August 13th, 2019

Daily Market Commentary

  • Canadian Headlines
    • Canadian stocks fell with U.S. equities as political unrest in Hong Kong and Argentina fueled a rally in global bonds, continuing to raise the specter of a looming recession. The S&P/TSX Composite Index fell 0.6% to 16,237.77 on Monday, with all 11 sectors declining, led by consumer discretionary and financial stocks. Meanwhile, Monday saw two high profile deals. Canadian billionaire Jim Pattison, offered to take lumber producer Canfor Corp. private for about C$982 million ($742 million). And Air Canada boosted its takeover offer for Transat A.T. by 38%, or C$200 million ($151 million), securing support from the tour operator’s largest shareholder in the process.
    • Brookfield Business Partners agreed to buy Genworth Financial’s majority interest in Genworth MI Canada, the largest private sector residential mortgage insurer in Canada, for C$48.86 per share.

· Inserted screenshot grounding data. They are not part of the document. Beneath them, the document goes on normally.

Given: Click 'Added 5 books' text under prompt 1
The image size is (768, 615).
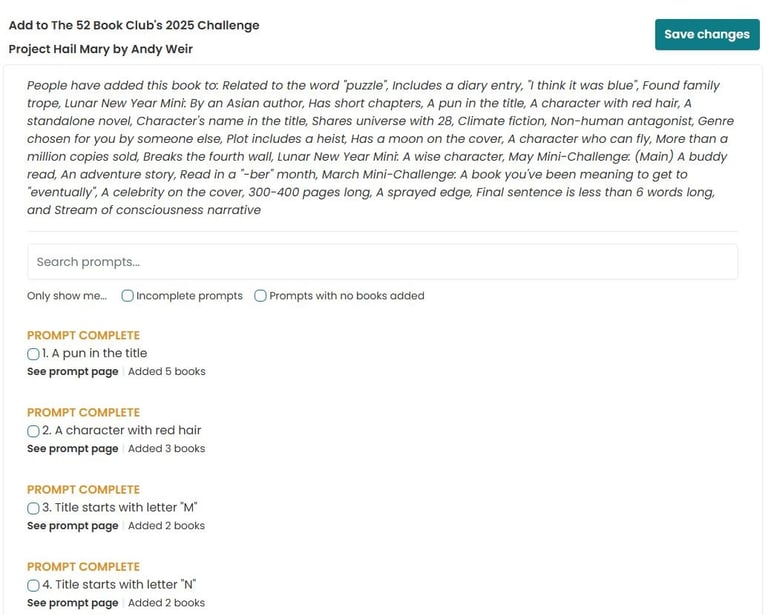Looking at the screenshot, I should (167, 372).
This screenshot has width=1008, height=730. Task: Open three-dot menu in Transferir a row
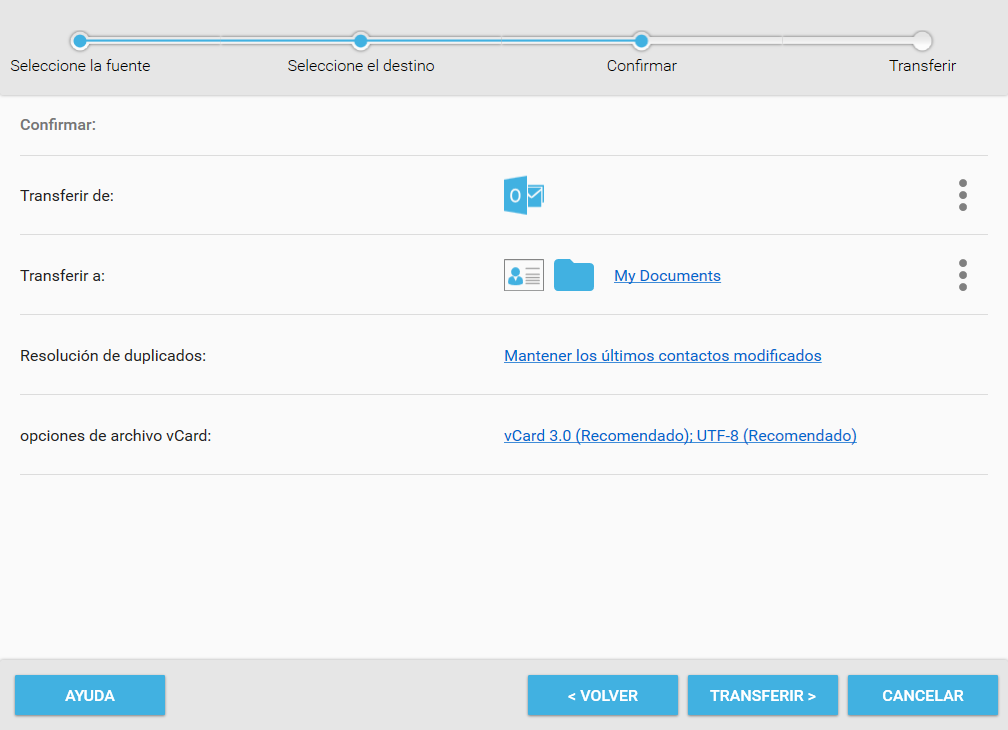pyautogui.click(x=962, y=275)
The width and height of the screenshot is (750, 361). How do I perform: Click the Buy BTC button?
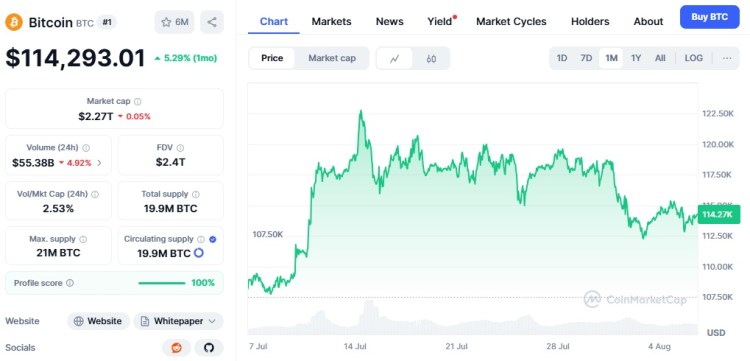tap(709, 17)
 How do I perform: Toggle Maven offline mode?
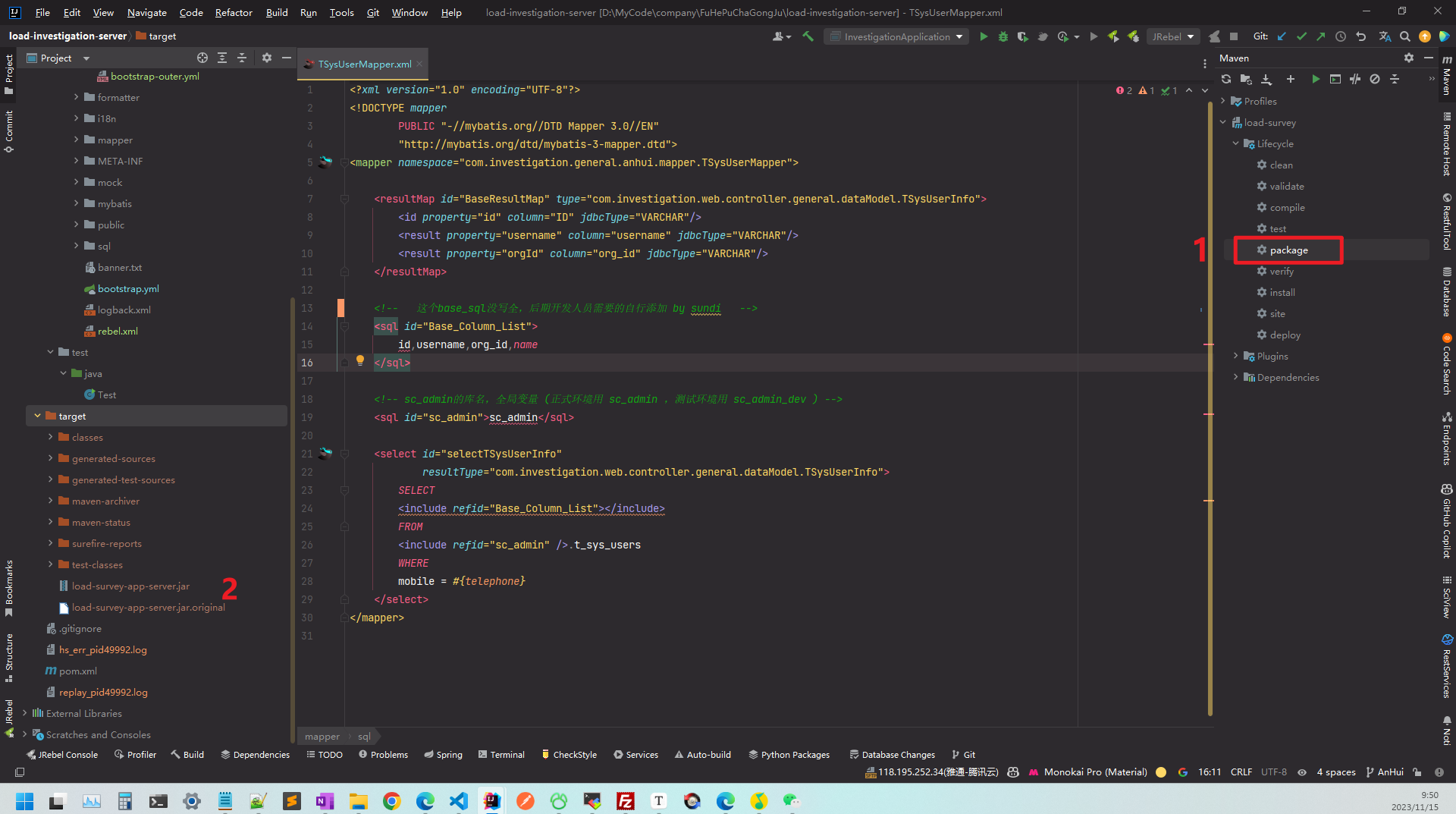click(x=1355, y=79)
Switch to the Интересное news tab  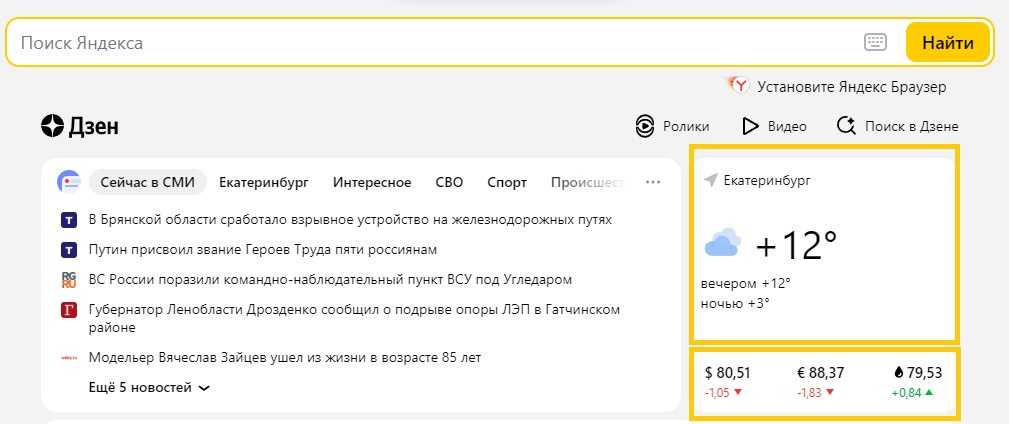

Genworth subsidiaries Genworth Financial International Holdings and Genworth Mortgage Insurance will sell all of the 51.94 million shares they collectively own in Genworth Canada, representing about a 56.9% stake, resulting in a deal valuation of about C$2.54 billion
    • Guyana Goldfields Inc., a miner that has lost more than half its value in the past year, is exploring options including a potential sale of the business, according to people familiar with the matter. The Toronto-based company is working with advisers at Royal Bank of Canada and Maxit Capital, an independent financial adviser to mining companies, the people said, asking not to be identified as the matter is private. The deliberations are in early stages and may not result in a sale of the business, the people said.

     

  • World Headlines
    • European equities declined at the open as banking and retail shares led the retreat amid unresolved trade tensions and growth concerns. The Stoxx Europe 600 Index was down 0.3%. LVMH fell 1.2% as the fallout from protests in Hong Kong deepened. Henkel dropped 4.6% after cutting its 2019 guidance. HSBC was down 0.6%. Investors are watching for dovish signals from global central banks as U.S.-China trade tensions show no sign of abating and global economic growth slows. Political unrest in Hong Kong and Argentina is also not helping to improve trader sentiment. This earnings season, most European companies managed to beat lower expectations and EPS growth was in line with consensus at -2%, according to Barclays Plc, however, the number of profit warnings increased.
    • U.S. equity futures declined on Tuesday and Asian shares slumped as turmoil in Hong Kong and Argentina spooked investors already on edge over the trade war. The dollar edged higher as gold and silver rallied. The latest sell-off in risk assets is adding to already skittish sentiment across markets during the low-volume month of August. With the U.S. and China offering no respite to their trade war and a slew of data pointing to slowing global growth, traders will look to this week’s euro-zone GDP figures and industrial production reports from both China and America for further clues to the outlook.
    • In Asia, a regional benchmark headed for its biggest drop in a week. Hong Kong stocks were the worst hit as anti-government protesters again targeted the airport and the city’s leader warned it risked sliding into an “abyss.” Japan’s Topix gauge erased this year’s gain as it reopened following a long weekend.
    • Oil steadied near $55 a barrel in New York as persistent concerns over slowing demand jostled with expectations that U.S. crude stockpiles will continue to tighten. Futures were little changed after rising 7.5% in the past three days. American inventories probably dropped by about 2.3 million barrels last week, according to the median estimate in a Bloomberg survey before Energy Information Administration data due Wednesday. Gasoline demand climbs during the U.S. summer months as motorists take to the road for vacations.
    • Gold rose on Tuesday to trade at highest level since 2013 and silver touched its highest in more than a year as investors sought havens amid an increasingly fraught backdrop of geopolitical tensions and fears for economic growth. The rate on 30-year Treasury bonds approached an all-time low and a key part of the U.S. yield curve moved toward inversion, underscoring a general risk-off bias. Political unrest in Hong Kong and Argentina is adding to an already fragile mood across markets that’s prompted growing investor flows into gold.
    • Recession fears are spreading among investors at a time when valuations across major assets are looking dangerously stretched following years of monetary stimulus, the latest Bank of America Corp. survey shows. About a third of asset managers polled believe a global recession is likely in the next 12 months, the highest probability since 2011 — when Europe was engulfed by a sovereign-debt crisis. Trade war concerns rose, topping the list of the biggest tail risks, followed by the fear of monetary policy impotence, according to Bank of America’s report.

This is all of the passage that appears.